Epilog
What
versus
How
 

Epilog is a computer language based on Dynamic Logic Programming (DLP). Epilog is similar to other logic programming languages, such as Datalog and Prolog, but there are some differences. Like Datalog, Epilog separates data and rules. Like Prolog, Epilog supports data and rules with functional terms. Like both of these languages, Epilog provides the ability to define views of data. However, Epilog also provides a way to express database dynamics. Whereas Prolog treats side effects implicitly using assert and retract as subgoals in view definitions, Epilog enables users to express side effects in the form of operations defined as database transformations.

Sierra is a browser-based interactive development environment (IDE) for Epilog. It allows users to view and edit datasets, and it allows users to view and edit view definitions, and it allows user to view, edit, and apply operations. It provides a variety of tools for manually querying and modifying datasets, and it automatically updates visible datasets in spreadsheet-like fashion in accordance with the user's rules. It also provides tools for analyzing datasets and rule sets, tools for tracing program execution, and tools for saving and loading files. Click here for a tour of Sierra.

The Optimizer tab leads to a web application that takes a set of Epilog rules as input and applies various optimizations, e.g. subgoal ordering, subgoal elimination, rule elimination, and so forth.
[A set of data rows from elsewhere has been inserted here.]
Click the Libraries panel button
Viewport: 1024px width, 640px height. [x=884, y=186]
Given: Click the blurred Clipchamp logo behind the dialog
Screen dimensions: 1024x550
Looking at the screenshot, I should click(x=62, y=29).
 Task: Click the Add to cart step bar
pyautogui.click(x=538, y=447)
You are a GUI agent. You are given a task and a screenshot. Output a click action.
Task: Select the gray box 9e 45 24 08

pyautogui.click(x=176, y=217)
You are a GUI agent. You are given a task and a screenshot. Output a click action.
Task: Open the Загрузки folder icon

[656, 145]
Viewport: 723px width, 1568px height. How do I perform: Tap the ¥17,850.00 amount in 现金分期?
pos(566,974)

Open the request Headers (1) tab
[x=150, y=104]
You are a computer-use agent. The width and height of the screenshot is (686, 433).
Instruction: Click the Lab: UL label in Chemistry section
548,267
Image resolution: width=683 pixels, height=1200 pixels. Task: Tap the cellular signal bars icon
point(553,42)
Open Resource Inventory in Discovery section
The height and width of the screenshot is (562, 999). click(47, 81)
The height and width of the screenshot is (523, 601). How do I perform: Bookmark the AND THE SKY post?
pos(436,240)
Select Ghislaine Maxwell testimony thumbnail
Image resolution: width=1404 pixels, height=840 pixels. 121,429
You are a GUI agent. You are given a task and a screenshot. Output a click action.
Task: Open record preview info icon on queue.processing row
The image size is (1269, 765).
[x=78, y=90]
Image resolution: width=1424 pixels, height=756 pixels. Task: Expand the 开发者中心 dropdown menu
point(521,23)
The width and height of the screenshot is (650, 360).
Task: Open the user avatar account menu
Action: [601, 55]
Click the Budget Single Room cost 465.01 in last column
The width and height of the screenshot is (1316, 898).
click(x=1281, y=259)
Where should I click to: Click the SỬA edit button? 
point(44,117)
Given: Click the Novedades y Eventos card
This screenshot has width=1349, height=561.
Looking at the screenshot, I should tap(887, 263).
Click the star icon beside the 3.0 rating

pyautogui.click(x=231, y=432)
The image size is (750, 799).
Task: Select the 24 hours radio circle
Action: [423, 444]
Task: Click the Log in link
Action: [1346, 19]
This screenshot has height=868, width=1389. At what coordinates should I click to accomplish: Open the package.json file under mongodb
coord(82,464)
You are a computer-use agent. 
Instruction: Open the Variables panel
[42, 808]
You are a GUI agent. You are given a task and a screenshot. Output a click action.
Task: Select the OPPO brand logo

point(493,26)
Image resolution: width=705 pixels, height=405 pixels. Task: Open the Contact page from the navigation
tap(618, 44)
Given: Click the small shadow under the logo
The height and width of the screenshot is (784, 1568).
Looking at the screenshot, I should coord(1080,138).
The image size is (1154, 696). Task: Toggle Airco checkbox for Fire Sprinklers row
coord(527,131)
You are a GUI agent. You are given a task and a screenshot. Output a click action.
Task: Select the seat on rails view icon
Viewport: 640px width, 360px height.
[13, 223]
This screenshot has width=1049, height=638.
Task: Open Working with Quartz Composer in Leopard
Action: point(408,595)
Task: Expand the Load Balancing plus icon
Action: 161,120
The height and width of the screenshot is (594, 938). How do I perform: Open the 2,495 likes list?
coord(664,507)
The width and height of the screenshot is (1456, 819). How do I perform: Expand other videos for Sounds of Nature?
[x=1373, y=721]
The Compiler tab leads to a web application that takes a set of Epilog rules as input and produces Javascript subroutines that can be called to compute the relations defined in the rules. The subroutines produced by the compiler run faster than the interpreter, in some cases orders of magnitude faster.

The Documentation tab provides access to documentation on Logic Programming, Epilog, Sierra, Worksheets, EpilogJS, and CompilerJS.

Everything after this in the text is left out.